• **Objective**:
Put each line of the data below into a JSON list of strings, one string per line, omitting blank lines and leaving out the pictures.

(Data on words and item positions)
• • • • •

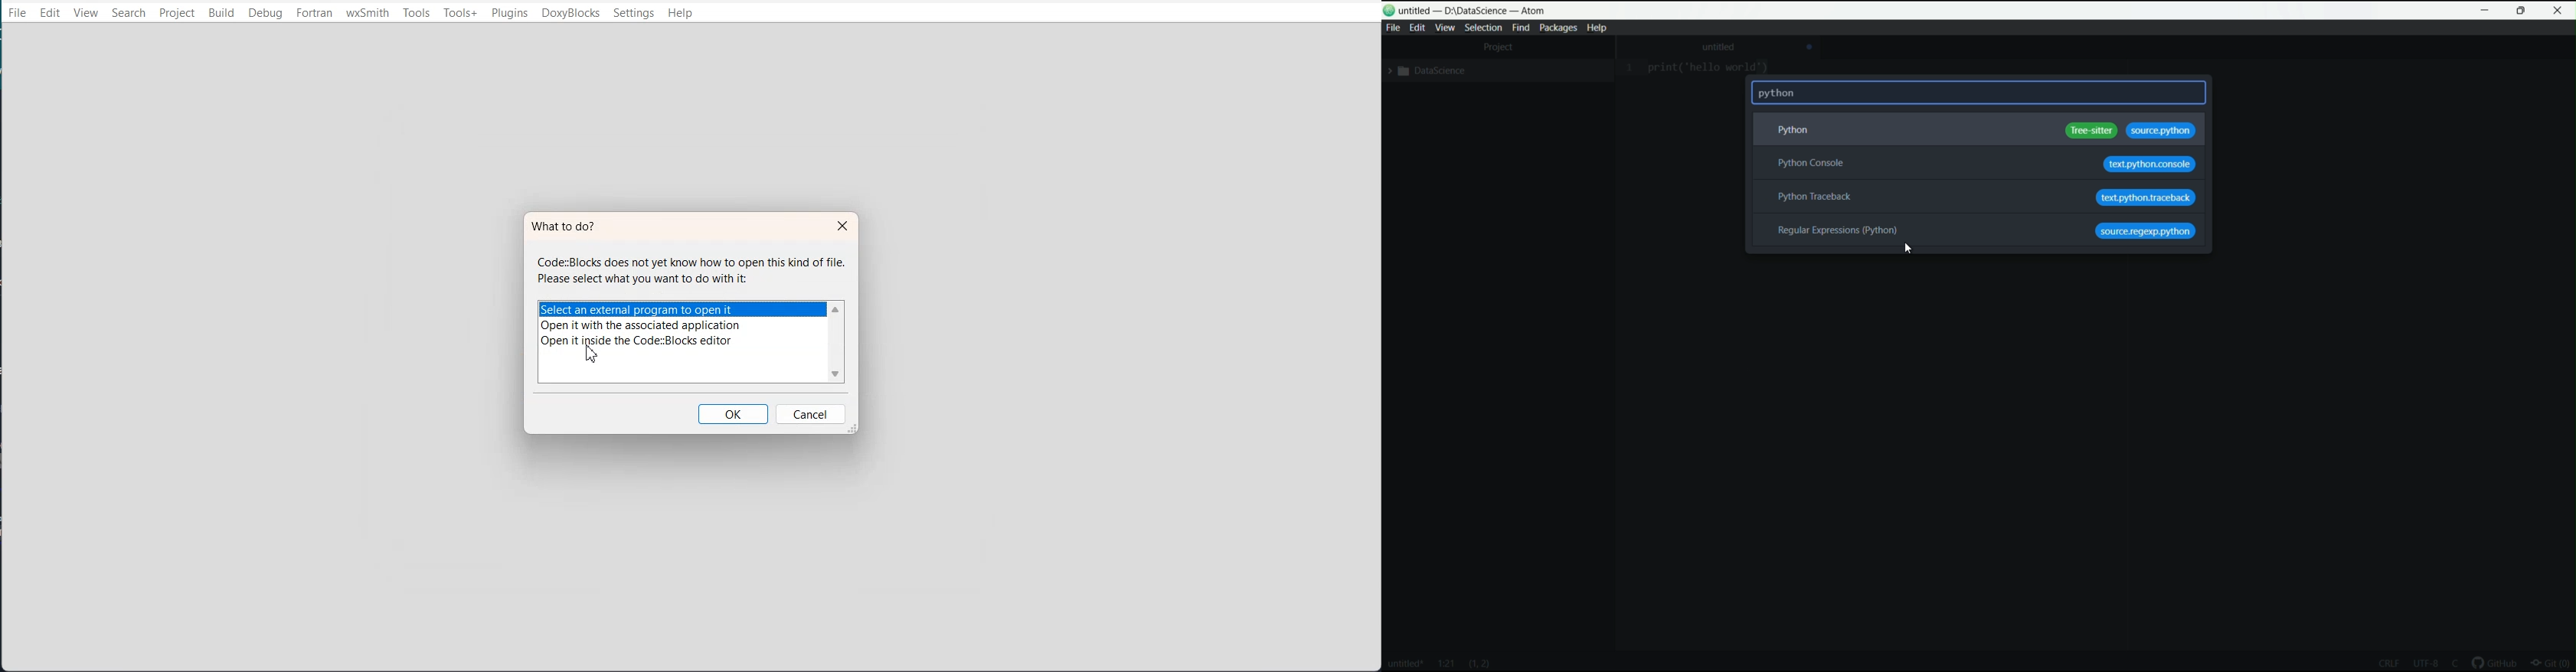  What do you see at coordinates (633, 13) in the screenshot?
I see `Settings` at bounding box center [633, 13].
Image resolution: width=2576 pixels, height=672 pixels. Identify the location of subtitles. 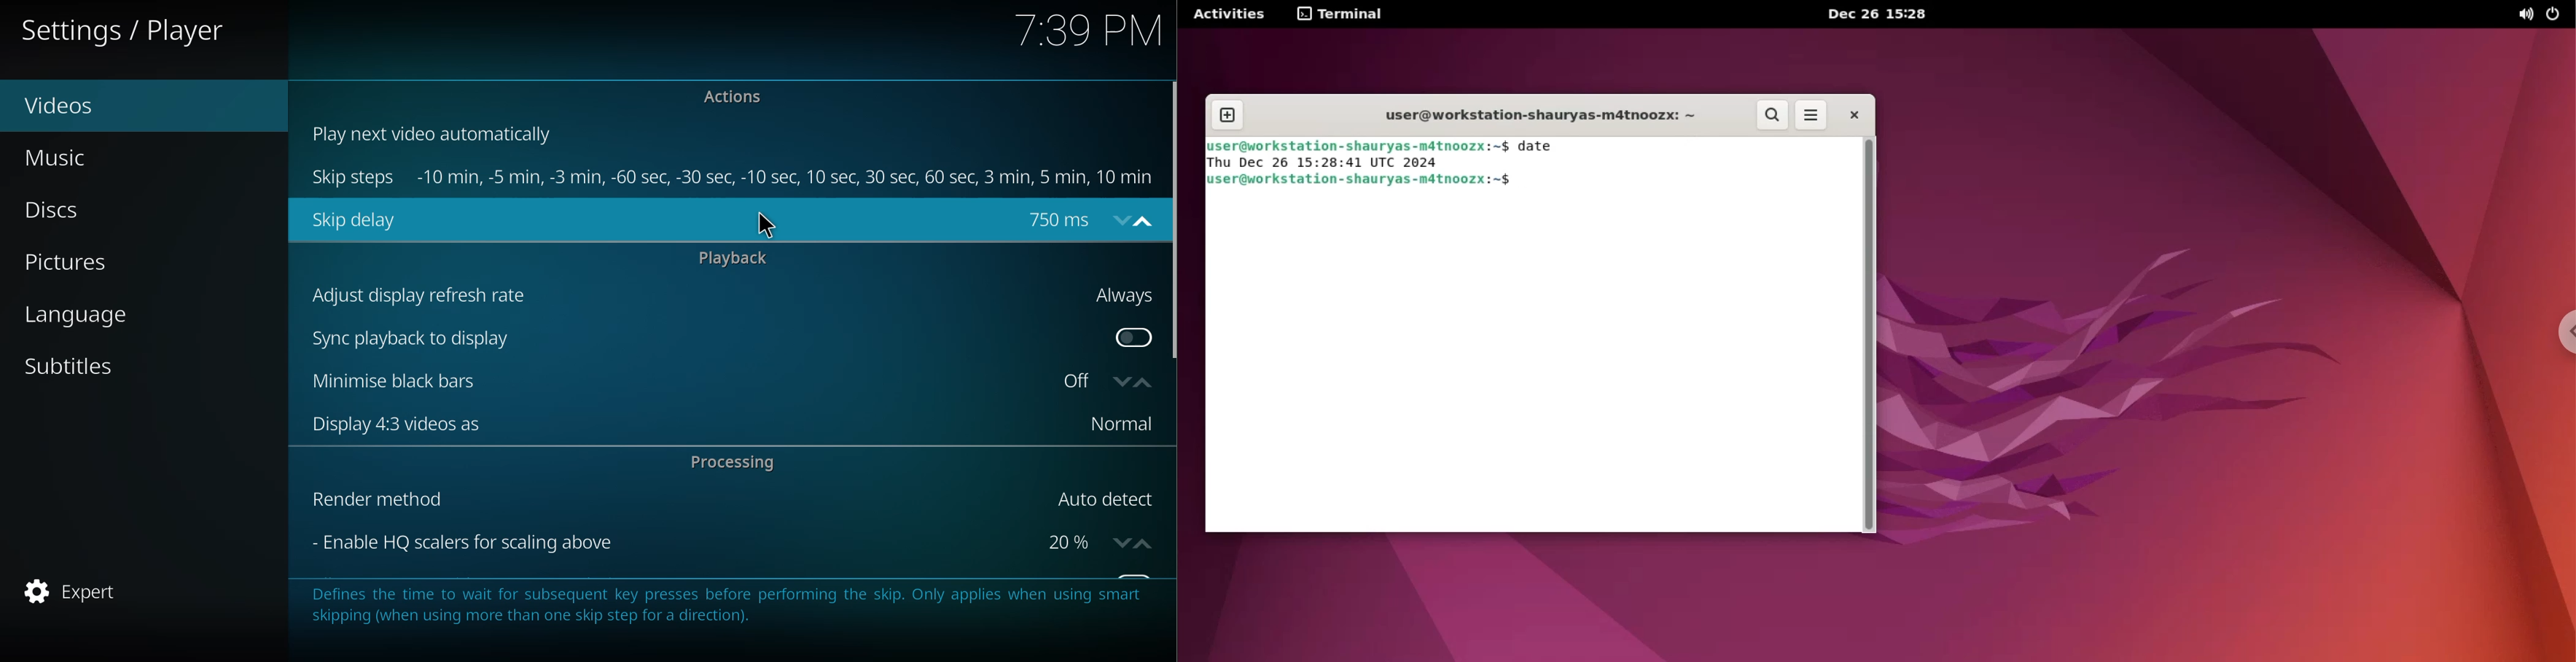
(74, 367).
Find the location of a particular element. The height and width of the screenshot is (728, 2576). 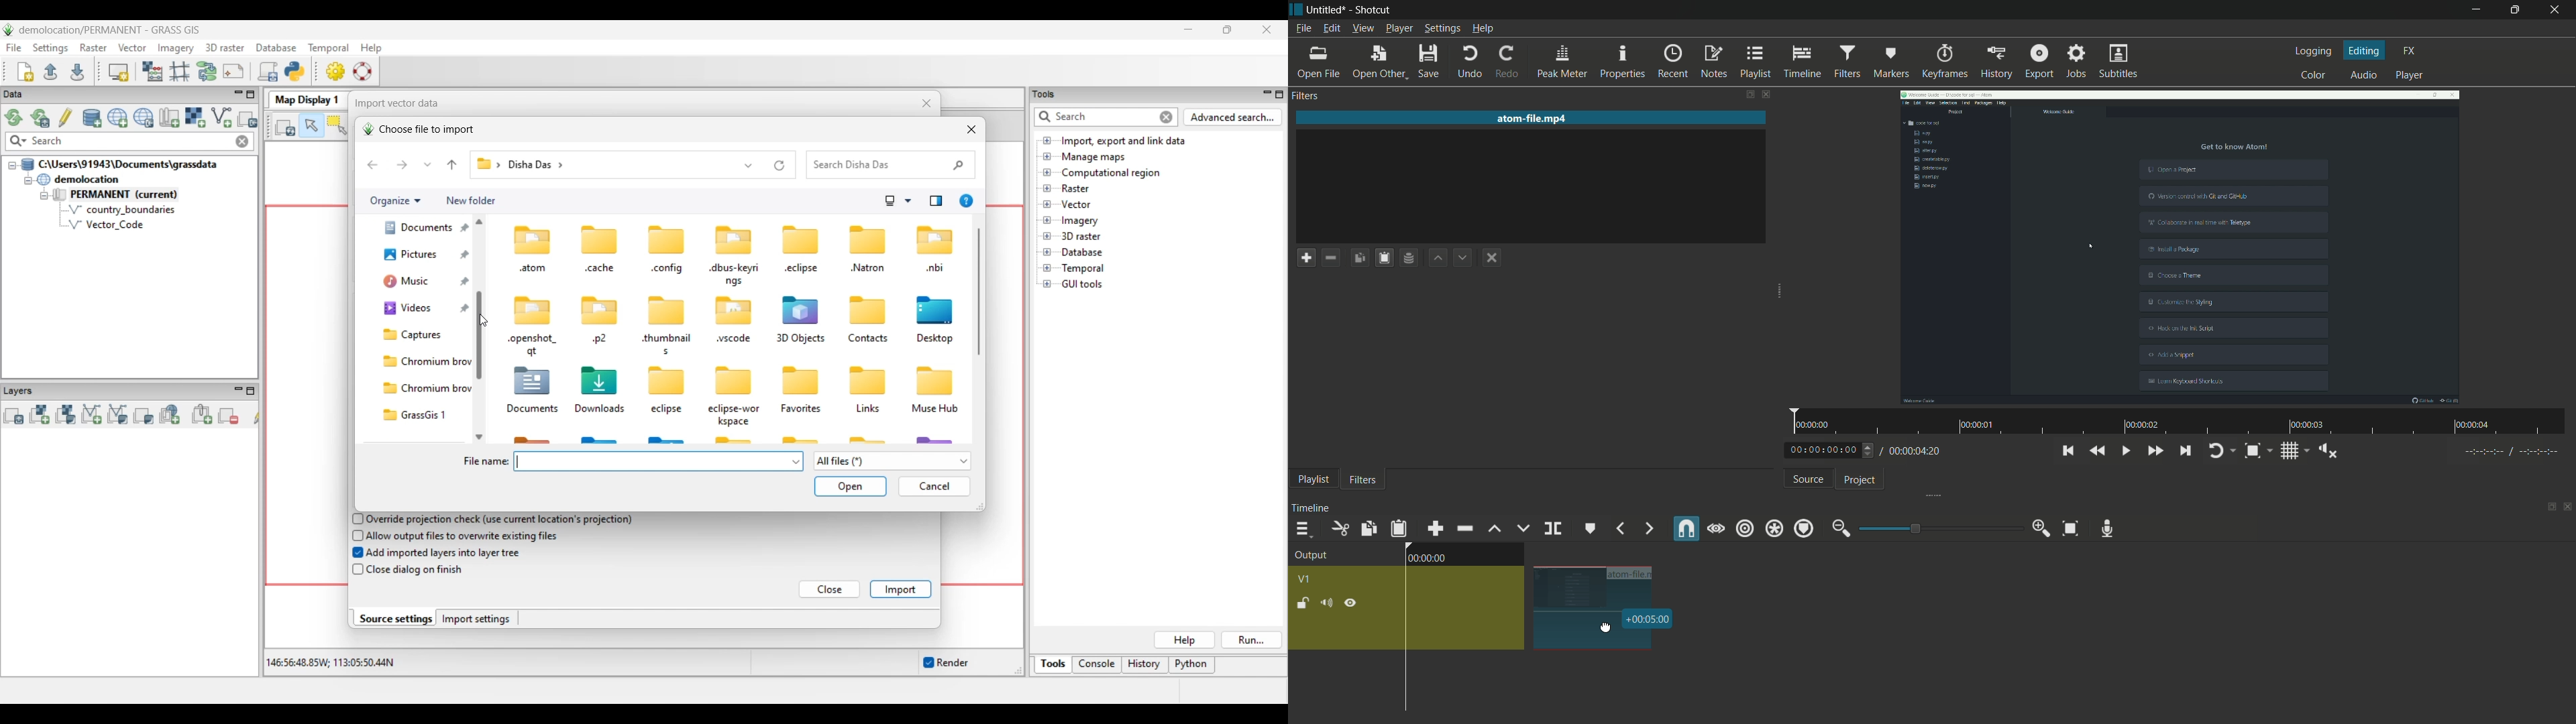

• • • • •

• **Answer to this task**:
[
  "  What do you see at coordinates (633, 13) in the screenshot?",
  "I see `Settings` at bounding box center [633, 13].",
  "Image resolution: width=2576 pixels, height=672 pixels. Identify the location of subtitles. ",
  "(74, 367).",
  "Find the location of a particular element. The height and width of the screenshot is (728, 2576). "
]